At the end of her shift, Carla shut her cash drawer. Or tried to. It wouldn’t shut, and it felt like something was jamming it.
“Rudy!” Carla yelled.
Rudy trotted over. “What’s up?”
Carla explained her problem, and he set about figuring it out. “Yep, there’s something stuck in there. Your hands are smaller--while I lift your cash tray, you reach up there and snag it, can you?”
Working together, Carla pulled out the offending paper, which turned out to be a $50 bill.
“I’ll walk this over to the customer service cage and explain. They’ll know what to do with it, Carla.”
Rudy walked over and Carla watched him hand over the bill. Rudy knows my name! Oh, wow!
Rudy turned to her and winked, making her wonder if he could read her mind. Then she turned back to her work with a blush and a smile. Now this has been a really good day.
The next morning, Patsy got a call from her younger sister Betsy for the fifth time that week about the same subject.
“Patsy, you know the potluck is tonight. I pulled a casserole out of the freezer yesterday, so I’m all set. What are you bringing? Have you even started going through your recipes yet?”
Patsy was grateful that this wasn’t an in-person conversation. She could keep the annoyance out of her voice but not off her face. “Since Chip’s layoff, we’re very tight on our budget and I can’t afford to make anything. I signed up for paper plates and napkins. I’ll swing by the discount place after lunch and pick them up.”
“That place is going to be a nightmare on a Saturday afternoon! You should go now. Why do you always wait until the last minute? Wouldn’t your life be so much less stressful if you just planned a little better, and were a little more organized, and if you could—“
“Betsy, stop lecturing me. I’ll get what I need and meet you at the fellowship hall later. ‘Bye, now.”
Ten minutes of deep breathing exercises later, Patsy was herself again. She put a load in the washer and made lunch for the family.

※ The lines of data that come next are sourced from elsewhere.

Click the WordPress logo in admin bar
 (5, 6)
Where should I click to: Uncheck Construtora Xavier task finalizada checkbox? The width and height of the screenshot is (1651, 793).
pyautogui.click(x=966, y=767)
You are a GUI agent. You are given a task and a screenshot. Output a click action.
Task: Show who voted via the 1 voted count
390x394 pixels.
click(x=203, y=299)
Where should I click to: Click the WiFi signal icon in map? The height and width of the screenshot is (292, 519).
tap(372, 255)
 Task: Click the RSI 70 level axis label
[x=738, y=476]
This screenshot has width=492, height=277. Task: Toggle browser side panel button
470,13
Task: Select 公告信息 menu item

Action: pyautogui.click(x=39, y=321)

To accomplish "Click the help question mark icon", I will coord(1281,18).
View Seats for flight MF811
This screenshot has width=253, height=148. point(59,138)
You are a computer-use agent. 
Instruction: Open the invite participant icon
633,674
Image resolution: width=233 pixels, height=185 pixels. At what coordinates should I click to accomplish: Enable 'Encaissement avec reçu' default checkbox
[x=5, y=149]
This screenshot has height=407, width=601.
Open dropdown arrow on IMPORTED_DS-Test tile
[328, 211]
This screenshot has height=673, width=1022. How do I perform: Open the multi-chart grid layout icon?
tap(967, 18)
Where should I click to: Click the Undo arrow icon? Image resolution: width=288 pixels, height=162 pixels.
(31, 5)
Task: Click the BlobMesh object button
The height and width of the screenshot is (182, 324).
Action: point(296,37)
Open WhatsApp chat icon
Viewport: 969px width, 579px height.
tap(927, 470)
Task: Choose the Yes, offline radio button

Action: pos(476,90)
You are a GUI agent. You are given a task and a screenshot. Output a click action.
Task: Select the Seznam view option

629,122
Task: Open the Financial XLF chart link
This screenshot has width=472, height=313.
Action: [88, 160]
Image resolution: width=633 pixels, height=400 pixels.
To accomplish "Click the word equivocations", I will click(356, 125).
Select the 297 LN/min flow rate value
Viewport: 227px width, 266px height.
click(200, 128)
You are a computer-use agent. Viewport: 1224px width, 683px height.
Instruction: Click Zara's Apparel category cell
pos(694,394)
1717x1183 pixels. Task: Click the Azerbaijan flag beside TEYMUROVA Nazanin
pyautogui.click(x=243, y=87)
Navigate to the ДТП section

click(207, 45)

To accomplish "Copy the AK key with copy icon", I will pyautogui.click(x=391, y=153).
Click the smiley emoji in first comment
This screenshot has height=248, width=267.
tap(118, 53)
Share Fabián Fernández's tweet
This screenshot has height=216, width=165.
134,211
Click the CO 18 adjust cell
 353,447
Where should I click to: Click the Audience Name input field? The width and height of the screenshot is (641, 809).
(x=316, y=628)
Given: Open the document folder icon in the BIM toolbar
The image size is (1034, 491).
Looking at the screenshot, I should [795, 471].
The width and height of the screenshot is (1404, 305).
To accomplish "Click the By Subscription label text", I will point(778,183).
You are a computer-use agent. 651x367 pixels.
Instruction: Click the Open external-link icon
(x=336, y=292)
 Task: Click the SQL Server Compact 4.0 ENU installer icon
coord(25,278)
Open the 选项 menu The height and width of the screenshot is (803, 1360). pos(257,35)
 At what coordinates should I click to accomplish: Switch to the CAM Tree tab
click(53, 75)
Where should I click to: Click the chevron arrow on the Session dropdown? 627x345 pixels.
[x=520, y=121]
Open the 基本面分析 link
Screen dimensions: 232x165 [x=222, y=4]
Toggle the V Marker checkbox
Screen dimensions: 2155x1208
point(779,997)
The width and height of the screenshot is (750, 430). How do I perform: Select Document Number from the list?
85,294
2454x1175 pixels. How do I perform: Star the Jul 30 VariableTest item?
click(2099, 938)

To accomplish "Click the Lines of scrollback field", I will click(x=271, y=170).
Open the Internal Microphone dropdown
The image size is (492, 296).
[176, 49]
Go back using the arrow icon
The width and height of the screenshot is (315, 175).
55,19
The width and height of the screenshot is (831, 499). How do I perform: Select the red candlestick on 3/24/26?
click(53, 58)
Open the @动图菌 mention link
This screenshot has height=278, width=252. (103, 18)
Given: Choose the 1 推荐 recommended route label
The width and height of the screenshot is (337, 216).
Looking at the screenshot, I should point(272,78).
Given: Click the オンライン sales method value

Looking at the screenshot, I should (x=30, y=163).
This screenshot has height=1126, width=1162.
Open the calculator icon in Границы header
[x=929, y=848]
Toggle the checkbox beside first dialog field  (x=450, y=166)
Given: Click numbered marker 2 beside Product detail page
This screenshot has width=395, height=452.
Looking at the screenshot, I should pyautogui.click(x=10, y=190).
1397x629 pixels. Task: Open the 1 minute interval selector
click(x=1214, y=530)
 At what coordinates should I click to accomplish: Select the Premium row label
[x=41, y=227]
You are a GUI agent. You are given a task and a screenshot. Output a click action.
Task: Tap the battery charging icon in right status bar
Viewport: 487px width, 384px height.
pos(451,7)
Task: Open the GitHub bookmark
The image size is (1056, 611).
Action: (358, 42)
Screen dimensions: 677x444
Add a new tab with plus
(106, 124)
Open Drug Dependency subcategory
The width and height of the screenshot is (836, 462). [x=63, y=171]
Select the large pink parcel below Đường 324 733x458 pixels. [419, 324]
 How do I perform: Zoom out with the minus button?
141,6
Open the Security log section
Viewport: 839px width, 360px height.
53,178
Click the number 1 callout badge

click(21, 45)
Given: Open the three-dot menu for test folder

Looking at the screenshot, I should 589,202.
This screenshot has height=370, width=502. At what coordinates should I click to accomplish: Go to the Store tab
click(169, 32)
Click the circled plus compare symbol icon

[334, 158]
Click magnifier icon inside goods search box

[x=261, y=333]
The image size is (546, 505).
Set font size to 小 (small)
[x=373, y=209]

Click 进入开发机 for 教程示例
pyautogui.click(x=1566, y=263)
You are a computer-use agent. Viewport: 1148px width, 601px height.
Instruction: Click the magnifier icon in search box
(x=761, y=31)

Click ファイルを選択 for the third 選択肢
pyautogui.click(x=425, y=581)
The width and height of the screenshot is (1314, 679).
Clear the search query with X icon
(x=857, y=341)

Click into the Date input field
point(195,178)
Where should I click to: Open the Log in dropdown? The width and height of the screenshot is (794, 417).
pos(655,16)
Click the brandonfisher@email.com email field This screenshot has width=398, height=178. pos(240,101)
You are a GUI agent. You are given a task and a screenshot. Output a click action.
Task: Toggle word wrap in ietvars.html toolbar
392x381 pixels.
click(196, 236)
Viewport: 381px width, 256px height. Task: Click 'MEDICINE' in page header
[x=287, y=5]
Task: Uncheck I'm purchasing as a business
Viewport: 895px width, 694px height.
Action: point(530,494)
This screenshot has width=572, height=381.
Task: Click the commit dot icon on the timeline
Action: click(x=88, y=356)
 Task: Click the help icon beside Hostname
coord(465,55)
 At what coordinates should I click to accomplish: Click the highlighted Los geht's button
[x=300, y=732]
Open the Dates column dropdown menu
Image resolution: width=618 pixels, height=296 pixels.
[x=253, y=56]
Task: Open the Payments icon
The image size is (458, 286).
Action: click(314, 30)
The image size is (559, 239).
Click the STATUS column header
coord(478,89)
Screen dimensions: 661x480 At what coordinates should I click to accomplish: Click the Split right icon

After lunch, her oldest boy informed her that he had a major science project due Monday. And that he had no idea what he wanted to do. So she sat with him and they pulled it together.
After another laundry swap, she looked at the clock. “Oh, boy, I’ve got to get a move on.” She left instructions with Chip on what the kids were to wear and made a gentle suggestion on his choice of attire, then flew through her own shower and prep.
She jumped in the car and prayed for all green lights.
At the store she was dismayed to see that Betsy was right--a total zoo. She shopped as quickly as possible, then got into one of the long lines to check out, worrying about the time.
When she handed over her card to pay, some kind of siren went off and a light started flashing over Carla’s cash register.
“You’re our one thousandth customer! Congratulations!” Carla said.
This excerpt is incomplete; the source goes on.